Sunday’s Houston Chronicle had the best description I’ve yet read about the deposits themselves, development and extraction history, and the very real technical challenges involved in doing anything with it.
If the oil industry can learn how to extract oil and gas from the oil shale in a cost-effective manner, the United States could lay claim to oil reserves totaling, perhaps, 800 billion barrels — three times Saudi Arabia’s.
Wow. But look — here’s the Democrats, locking the gates again.
President Bush last month linked oil shale with his oft-repeated calls to open Alaska’s Arctic National Wildlife Refuge and more areas offshore to oil and gas drilling, hailing the “extraordinary potential of oil shale.”
But Democrats have barred the Bureau of Land Management from leasing any federal land for commercial-scale oil shale projects.
Or are they?
In 2005, the Bureau of Land Management launched a program to spur interest in the oil shale, handing out six leases for research and development projects on federal lands, where most of the oil shale is located.

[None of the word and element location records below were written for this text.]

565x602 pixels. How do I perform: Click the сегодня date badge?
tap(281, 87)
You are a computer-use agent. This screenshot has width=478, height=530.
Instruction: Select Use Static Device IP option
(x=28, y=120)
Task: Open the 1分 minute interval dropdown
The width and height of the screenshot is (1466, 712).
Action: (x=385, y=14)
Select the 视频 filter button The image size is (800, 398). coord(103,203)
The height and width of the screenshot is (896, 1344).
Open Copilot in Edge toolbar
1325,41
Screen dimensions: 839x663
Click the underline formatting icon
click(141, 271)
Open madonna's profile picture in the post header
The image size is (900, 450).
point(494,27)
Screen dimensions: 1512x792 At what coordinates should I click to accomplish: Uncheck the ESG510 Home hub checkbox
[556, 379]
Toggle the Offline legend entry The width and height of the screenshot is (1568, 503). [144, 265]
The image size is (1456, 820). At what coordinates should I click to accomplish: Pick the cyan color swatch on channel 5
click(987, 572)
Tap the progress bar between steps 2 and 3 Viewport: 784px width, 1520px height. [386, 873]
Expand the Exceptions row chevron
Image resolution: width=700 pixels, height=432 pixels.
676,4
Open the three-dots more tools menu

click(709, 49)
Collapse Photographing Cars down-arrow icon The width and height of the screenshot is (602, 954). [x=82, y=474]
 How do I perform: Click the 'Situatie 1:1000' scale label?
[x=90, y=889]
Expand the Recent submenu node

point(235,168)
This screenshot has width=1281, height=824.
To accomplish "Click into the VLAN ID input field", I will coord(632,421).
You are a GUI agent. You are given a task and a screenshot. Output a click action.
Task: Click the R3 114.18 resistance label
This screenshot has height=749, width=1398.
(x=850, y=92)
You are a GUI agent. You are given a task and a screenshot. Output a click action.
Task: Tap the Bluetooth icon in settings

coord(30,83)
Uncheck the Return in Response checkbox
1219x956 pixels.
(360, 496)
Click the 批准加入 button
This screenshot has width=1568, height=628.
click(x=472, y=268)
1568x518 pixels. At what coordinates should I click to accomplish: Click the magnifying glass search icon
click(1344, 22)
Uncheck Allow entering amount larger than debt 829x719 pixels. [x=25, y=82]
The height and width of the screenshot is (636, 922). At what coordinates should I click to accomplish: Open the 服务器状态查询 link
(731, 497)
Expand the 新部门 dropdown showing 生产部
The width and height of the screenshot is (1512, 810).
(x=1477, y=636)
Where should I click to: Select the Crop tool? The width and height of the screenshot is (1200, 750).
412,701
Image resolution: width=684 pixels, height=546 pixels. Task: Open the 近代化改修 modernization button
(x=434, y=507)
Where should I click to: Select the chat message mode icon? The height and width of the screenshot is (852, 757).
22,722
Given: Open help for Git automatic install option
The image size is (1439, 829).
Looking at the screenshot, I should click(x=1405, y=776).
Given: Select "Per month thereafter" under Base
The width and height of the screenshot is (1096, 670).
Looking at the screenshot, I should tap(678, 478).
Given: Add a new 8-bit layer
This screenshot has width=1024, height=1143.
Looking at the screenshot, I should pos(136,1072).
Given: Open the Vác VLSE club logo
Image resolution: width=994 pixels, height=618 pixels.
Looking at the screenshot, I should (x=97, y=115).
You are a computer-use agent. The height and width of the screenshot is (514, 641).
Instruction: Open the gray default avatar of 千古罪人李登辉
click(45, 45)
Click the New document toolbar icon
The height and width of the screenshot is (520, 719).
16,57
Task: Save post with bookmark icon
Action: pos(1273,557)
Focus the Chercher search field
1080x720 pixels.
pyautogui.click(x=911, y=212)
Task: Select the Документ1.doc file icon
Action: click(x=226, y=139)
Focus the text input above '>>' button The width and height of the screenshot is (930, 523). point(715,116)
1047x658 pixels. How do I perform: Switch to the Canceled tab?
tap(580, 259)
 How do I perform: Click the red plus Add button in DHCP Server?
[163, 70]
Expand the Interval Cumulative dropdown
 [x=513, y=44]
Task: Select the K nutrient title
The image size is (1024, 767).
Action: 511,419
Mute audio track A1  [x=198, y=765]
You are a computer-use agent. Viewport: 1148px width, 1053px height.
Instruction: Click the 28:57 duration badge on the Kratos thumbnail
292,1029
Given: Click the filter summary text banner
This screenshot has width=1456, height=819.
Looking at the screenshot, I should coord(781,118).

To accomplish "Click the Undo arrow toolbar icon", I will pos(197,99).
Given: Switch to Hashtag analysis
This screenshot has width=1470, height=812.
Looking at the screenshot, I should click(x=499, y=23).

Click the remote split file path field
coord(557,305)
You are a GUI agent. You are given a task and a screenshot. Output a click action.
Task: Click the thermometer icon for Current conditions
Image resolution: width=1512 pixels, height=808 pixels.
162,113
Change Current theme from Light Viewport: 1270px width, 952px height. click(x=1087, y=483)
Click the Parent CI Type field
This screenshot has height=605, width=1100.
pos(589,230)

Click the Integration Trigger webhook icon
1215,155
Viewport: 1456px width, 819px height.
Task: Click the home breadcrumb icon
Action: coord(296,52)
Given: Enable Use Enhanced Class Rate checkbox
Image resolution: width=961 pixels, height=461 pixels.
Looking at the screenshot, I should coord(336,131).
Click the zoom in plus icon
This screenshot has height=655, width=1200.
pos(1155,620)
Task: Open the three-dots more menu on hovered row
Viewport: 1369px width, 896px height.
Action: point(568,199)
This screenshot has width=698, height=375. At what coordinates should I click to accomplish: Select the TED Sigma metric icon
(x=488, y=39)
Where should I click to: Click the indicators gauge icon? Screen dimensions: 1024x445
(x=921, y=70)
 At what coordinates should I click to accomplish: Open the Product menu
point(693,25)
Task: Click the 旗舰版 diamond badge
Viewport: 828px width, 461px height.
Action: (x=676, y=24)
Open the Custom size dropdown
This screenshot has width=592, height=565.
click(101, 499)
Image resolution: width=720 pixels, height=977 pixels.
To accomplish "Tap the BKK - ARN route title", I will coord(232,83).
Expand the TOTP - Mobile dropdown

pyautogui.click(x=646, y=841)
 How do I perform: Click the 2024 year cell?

Shell, by nearly all accounts the industry leader in oil shale research, landed three of the leases. The subsequent ban on commercial shale leases doesn’t prohibit research activities.
Doesn’t look like the Democrats are holding anything up, frankly. And neither are the oil companies.
Competitors are pursuing different approaches. Chevron, working with experts at the Los Alamos National Laboratory and the University of Utah, hopes to avoid the need for so much power by extracting oil and gas through a chemical process. Exxon Mobil is investigating using an electric current to heat the shale, and Schlumberger — with technology developed by Raytheon Co. — is examining using radio waves to heat the rock.
Oil Shale Exploration Co. could beat all these players to the punch. It’s considering returning to the mining and retorting method to develop oil shale. The privately held, Utah-based firm announced last month that Brazil’s oil company, Petrobras, and Japan’s Mitsui & Co. had purchased minority stakes in the venture.
“Whoever cracks the nut is going to be sitting high,” said Carroll Campbell, a retired Shell operations supervisor.
It just ain’t soup yet, folks.
The point of all this is that oil shale, for all its potential, is not going to solve our energy needs today. Don’t let the election-year hype fool ya.